China is now the world's great locust... hopping from land to land in hopes of ever more commodity resources to placate its massive demands for growth [May 13, 2009: Commodities - It's China's World: We Just Live in It] Australia, Brazil, Canada, Africa, Southeast Asia, and now even its neighbor Russia with whom it's had an icy relationship.
- The Kimkan open pit mine in Siberia is a muddy square mile surrounded by birch and cedar forests so vast they seem to stretch to the ends of the earth. As with many places in Siberia, it is nearly impossible to drive here. Yet just under the surface, Russian geologists say, lies enough iron ore to build hundreds of millions of cars. That is why Chinese government officials and business executives are interested, despite a decades-old legacy of bilateral distrust along this stretch of Russia-China borderland.
- The encounter was emblematic of a business frenzy in this foreboding region, as Russian companies clamor to sign deals over Siberian resources — including iron, coal and timber — to sell into the insatiable Chinese market. Russian oil, too, is an increasingly sought-after commodity passing through Siberia to China.

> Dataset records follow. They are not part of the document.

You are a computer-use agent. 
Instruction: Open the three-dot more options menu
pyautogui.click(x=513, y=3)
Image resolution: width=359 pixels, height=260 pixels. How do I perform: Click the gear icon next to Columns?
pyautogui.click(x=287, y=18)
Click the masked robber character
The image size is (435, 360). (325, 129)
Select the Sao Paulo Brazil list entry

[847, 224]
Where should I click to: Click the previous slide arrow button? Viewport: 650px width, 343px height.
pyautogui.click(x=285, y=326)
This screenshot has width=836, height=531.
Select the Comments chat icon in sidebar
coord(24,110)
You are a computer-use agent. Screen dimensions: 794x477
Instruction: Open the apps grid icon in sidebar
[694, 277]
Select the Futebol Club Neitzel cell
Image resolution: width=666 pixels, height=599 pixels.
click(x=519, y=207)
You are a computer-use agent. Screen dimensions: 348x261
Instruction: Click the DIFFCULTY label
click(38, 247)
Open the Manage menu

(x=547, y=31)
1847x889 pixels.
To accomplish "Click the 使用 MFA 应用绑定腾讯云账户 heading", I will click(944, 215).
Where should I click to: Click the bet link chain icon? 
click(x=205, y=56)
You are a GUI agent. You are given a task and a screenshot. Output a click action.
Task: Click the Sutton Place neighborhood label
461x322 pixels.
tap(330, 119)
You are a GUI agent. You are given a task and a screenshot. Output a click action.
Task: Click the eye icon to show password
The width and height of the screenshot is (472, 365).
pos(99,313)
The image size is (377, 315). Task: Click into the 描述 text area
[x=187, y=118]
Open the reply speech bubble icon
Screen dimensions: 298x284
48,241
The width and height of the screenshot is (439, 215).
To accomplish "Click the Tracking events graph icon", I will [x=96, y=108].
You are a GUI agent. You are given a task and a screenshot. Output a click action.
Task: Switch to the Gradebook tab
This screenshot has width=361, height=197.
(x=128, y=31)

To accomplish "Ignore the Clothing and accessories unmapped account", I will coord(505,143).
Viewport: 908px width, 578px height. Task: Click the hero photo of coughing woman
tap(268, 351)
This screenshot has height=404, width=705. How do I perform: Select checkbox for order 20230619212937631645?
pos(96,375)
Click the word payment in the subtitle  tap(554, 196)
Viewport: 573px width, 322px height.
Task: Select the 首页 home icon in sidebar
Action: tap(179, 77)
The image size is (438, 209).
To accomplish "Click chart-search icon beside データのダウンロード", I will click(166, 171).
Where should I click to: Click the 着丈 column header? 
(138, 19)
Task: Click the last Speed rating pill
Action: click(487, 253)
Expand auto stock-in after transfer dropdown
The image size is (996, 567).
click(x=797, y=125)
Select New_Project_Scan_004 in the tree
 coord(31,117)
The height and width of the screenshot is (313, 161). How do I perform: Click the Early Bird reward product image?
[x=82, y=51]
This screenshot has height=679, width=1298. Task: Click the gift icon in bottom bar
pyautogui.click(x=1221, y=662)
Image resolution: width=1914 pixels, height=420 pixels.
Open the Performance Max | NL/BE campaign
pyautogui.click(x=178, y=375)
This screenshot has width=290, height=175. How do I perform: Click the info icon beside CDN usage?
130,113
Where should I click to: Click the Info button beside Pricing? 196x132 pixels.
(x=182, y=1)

- For resource-starved China, overland supply of Russian metals and oil is an important diversification away from seaborne shipments. The transborder commerce in this region helped China surpass Germany to become Russia’s largest trading partner early last year, with $39.5 billion in goods and services passing between the two countries in 2009. Last year the Russian Far East was the only region in Russia for which investment grew, rather than contracting.
- “Russia and China make a perfect couple,” Kingsmill Bond, the chief strategist at the Moscow investment bank Troika Dialog, wrote in a research report. “Russia has resources that China needs, while Russia needs capital and China has excess savings.”